- Active: 10 March 1940 – 23 August 1940
- Country: Nazi Germany
- Branch: Army (Wehrmacht)
- Type: Infantry
- Size: Division

= 358th Infantry Division =

The 358th Infantry Division (358. Infanterie-Division), also alternatively dubbed 358th Landesschützen Division (358. Landesschützen-Division), was an infantry division of the Heer, the ground forces of Nazi Germany, during World War II. It was active between March and August 1940.

== History ==
The 358th Infantry Division was formed on 10 March 1940 as a Landesschützen formation of the ninth deployment wave in Kraków in German-occupied Poland. Its initial staff personnel was drawn from the staff of Oberfeldkommandantur 540, and the division initially consisted of the Infantry Regiments 644, 645, and 646, with three battalions each, for a total of nine infantry battalions in the division. Additionally, it was equipped with an artillery battery, a reconnaissance squadron, a signals company, and divisional resupply units. The members of the 358th Infantry Division were mainly drawn from older men that had been conscripted upon the outbreak of the war.

After a brief stint between March and May as part of Grenz-Abschnitts-Kommando Süd, part of the German occupation force in Poland, the division was posted in June 1940, after the German victory in the Battle of France, under the commander of the Replacement Army (Befehlshaber des Ersatzheeres) and used as part of 16th Army in the German military administration in occupied France.
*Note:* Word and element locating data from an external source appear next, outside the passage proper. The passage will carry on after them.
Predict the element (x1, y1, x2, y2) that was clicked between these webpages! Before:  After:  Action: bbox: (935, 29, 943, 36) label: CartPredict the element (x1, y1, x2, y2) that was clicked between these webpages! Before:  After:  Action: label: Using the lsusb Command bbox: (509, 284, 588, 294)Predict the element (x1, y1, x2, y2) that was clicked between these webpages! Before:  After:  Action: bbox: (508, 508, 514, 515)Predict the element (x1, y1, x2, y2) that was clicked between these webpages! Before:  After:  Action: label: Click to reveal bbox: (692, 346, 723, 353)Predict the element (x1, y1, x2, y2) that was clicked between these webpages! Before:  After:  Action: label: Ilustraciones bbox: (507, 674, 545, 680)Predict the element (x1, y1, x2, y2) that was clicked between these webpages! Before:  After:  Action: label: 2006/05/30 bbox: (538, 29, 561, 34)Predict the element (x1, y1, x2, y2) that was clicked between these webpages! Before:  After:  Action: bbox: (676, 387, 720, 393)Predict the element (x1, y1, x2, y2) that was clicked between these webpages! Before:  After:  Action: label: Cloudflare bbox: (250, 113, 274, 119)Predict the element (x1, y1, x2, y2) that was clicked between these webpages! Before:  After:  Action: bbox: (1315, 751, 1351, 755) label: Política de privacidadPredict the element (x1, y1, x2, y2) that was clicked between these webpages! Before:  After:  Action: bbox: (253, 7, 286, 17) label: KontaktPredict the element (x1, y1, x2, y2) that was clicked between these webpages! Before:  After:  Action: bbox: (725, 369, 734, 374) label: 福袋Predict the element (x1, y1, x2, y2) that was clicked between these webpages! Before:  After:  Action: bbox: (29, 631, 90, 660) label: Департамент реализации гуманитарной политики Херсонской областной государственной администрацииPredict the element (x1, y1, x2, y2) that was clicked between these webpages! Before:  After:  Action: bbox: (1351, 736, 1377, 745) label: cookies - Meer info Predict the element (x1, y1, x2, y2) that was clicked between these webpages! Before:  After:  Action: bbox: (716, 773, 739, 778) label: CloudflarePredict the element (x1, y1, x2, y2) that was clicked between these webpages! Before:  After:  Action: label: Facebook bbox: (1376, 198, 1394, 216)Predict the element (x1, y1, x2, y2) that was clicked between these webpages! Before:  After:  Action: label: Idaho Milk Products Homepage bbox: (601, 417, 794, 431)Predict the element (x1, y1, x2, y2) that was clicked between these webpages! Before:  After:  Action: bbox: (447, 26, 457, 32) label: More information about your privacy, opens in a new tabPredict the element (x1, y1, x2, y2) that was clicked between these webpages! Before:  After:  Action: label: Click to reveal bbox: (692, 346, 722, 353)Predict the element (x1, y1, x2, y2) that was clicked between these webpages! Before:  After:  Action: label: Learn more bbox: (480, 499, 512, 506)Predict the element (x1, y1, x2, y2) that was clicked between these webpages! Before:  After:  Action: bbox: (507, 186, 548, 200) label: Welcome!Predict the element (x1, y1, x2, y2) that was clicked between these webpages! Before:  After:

On 23 August 1940, the division was dissolved after transfer to its administrative home district, Military District VIII (Silesia). The III./645 battalion became the Guard Battalion 722, the battalions I./644, II./644, I./645, II./645, I./646, and II./646 became home guard battalions (Heimat-Wach-Bataillone) and were tasked with the supervision of Germany's newly acquired prisoners of war; they were on 1 January 1941 designated the Landesschützen battalions 564 through 569. The battalions III./644 and III./646 were dissolved without replacement.

Throughout the division's entire duration of service, the divisional commander was Rudolf Pitz.